The values of that enumeration can be a bit cryptic at first glance. It’s because they are tightly coupled to underlying parsing mechanics. This mechanics is an experimental work inside RESTinio and we hope there is a lot of improvements to be implemented in such area with time.

There is also helper function make_error_description that allows to get a textual description of parsing error:

namespace hfp = restinio::http_field_parsers;

const auto content_type = req->header().opt_value_of(
      restinio::http_field::content_type);
if(content_type) { // Content-Type is found.
   const auto parsed_value = hfp::content_type_value_t::try_parse(
         *content_type);
   if(parsed_value) { // Content-Type is successfuly parsed.
      ... // Processing of parsed value.
   }
   else {
      log_error("unable to parse Content-Type field: ",
         hfp::make_error_description(parsed_value, *content_type));
   }
}

Note. The output format of make_error_description is not specified and can be changed in the future versions of RESTinio.

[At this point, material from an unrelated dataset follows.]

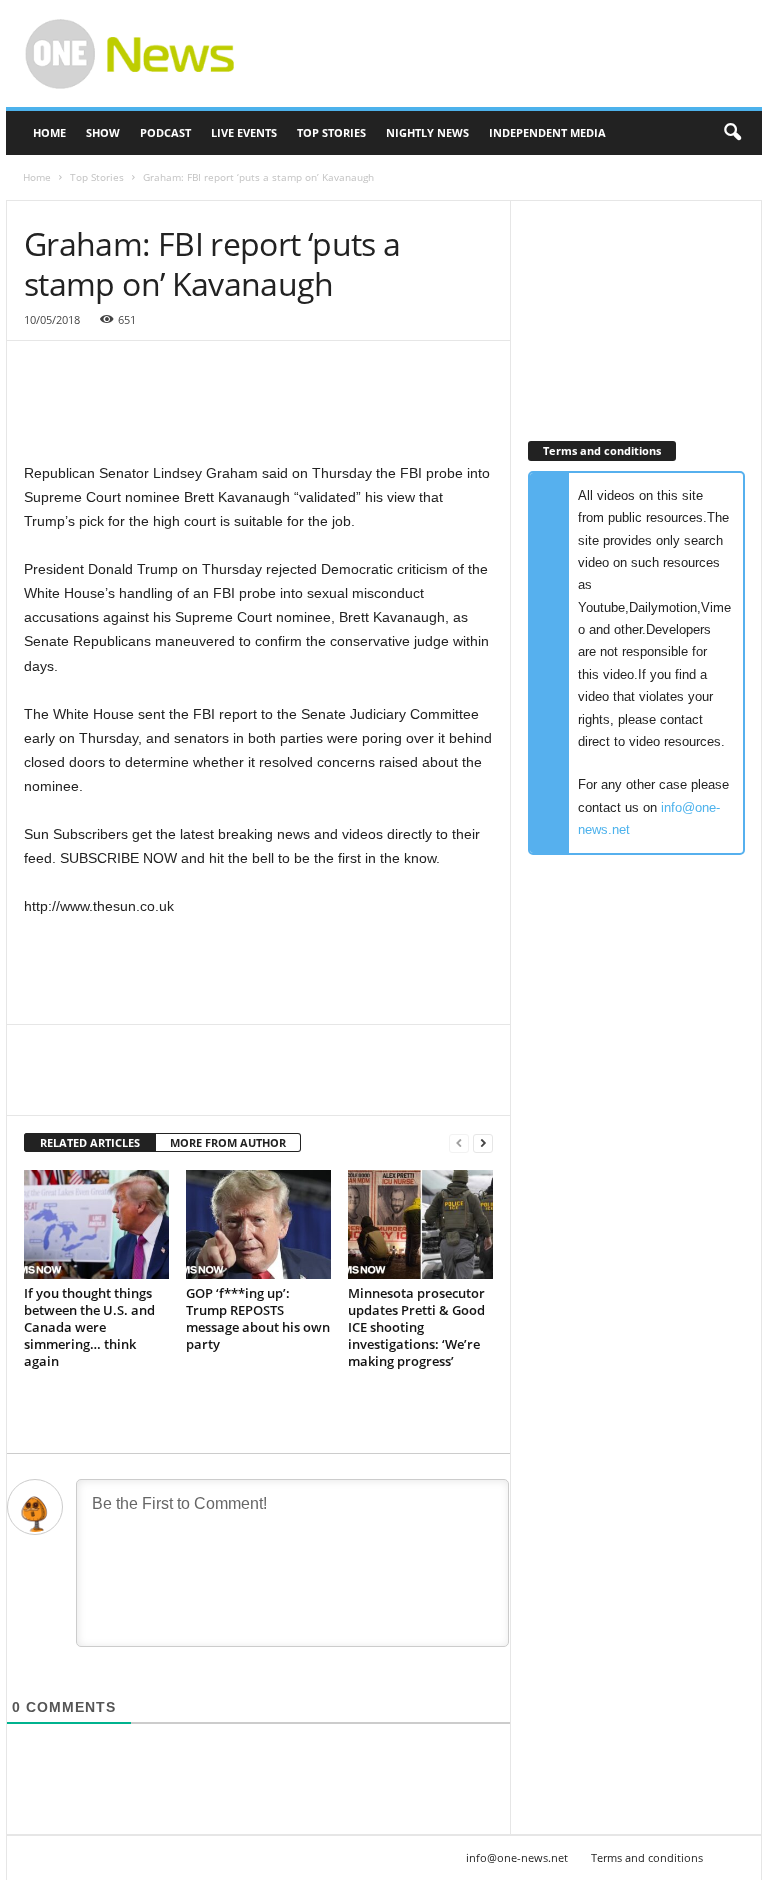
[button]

find_first helper functions

Some HTTP-fields contain a list of parameters with mandatory (like for Content-Type) or optional values (like for Cache-Control). RESTinio provides a couple of find_first helper functions to simplify search of a particular value. For example:

namespace hfp = restinio::http_field_parsers;

const auto content_type = req->header().opt_value_of(
      restinio::http_field::content_type);
if(content_type) { // Content-Type is found.
   const auto parsed_value = hfp::content_type_value_t::try_parse(
         *content_type);
   if(parsed_value) { // Content-Type is successfuly parsed.
      // We have to analyze charset parameter.
      const auto charset = hfp::find_first(
            parsed_value->media_type.parameters, "charset");
      if(charset) { // charset is found.
         ... // Do something with charset value.
      }
   }
}

There are two variants of find_first function. The first returns expected_t<string_view_t, not_found_t> and indended to be used for searching for parameters with mandatory values. The second returns expected_t<optional_t<string_view_t>>, not_found_t> and intended to be used for lists of parameters with optional values.

Both versions return an instance of empty not_found_t type in the case if the specified parameter is not found.

Both versions perform case-insentive search.